***** Stored data

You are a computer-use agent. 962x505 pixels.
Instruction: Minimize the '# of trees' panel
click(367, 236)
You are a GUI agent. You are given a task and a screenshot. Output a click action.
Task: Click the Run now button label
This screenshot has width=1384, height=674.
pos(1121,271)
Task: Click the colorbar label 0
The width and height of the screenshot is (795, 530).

**********
***** Stored data

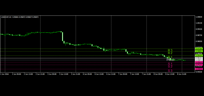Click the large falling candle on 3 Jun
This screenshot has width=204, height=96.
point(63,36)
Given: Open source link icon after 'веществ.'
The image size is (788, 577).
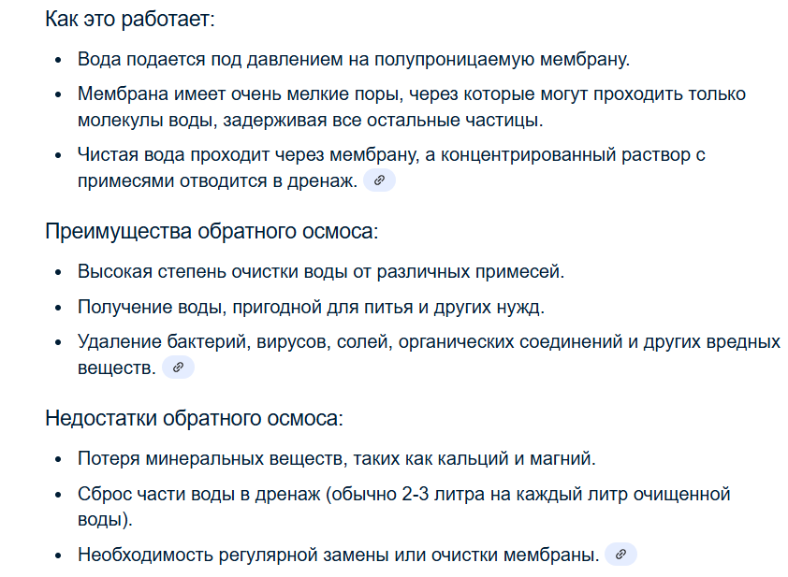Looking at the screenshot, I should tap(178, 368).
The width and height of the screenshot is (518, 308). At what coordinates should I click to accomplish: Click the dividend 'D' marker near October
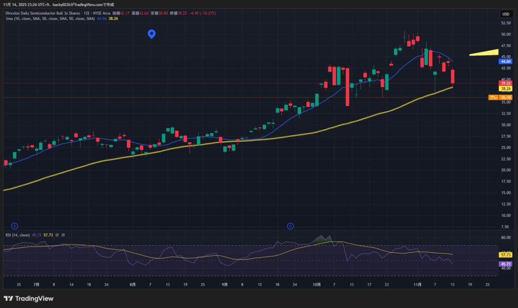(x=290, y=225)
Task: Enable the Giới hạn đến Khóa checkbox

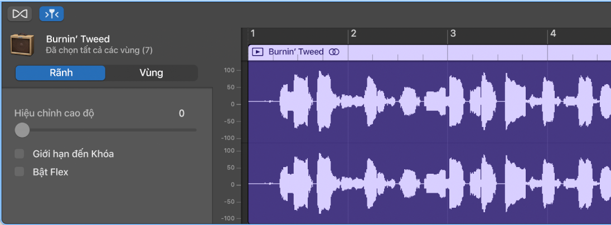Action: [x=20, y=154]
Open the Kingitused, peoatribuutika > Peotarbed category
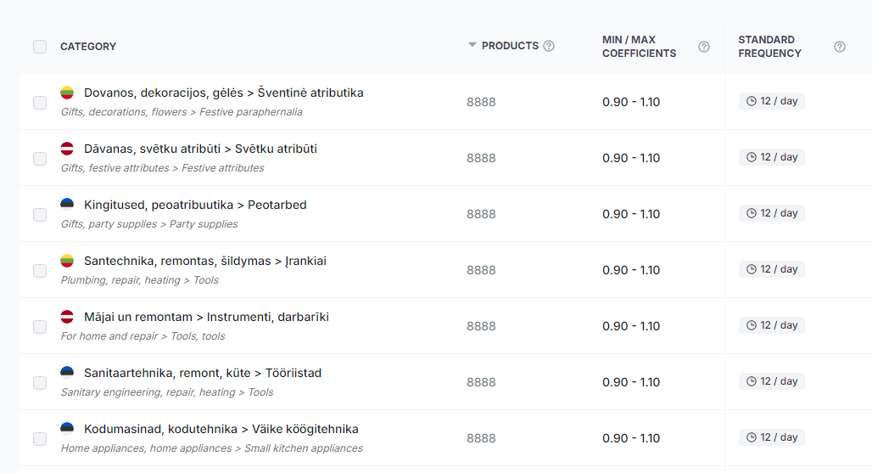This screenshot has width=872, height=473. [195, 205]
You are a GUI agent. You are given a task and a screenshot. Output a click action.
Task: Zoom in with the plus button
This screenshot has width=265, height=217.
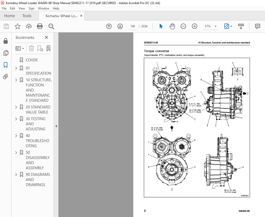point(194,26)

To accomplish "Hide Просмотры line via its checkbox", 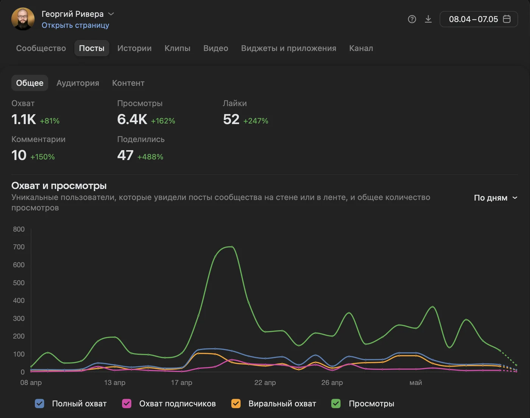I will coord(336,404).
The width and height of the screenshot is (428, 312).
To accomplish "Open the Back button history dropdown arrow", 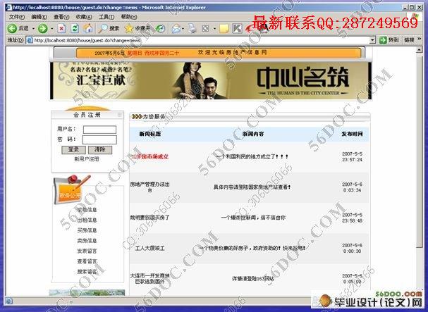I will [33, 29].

**********

What you will do
With the line that has "You are a computer-use agent. 962x505 pixels." as the first and the line that has "The width and height of the screenshot is (795, 530)." as the last, repeat exactly that run of lines above and no more.

Written answer
You are a computer-use agent. 962x505 pixels.
Instruction: Minimize the '# of trees' panel
click(367, 236)
You are a GUI agent. You are given a task and a screenshot. Output a click action.
Task: Click the Run now button label
This screenshot has width=1384, height=674.
pos(1121,271)
Task: Click the colorbar label 0
The width and height of the screenshot is (795, 530).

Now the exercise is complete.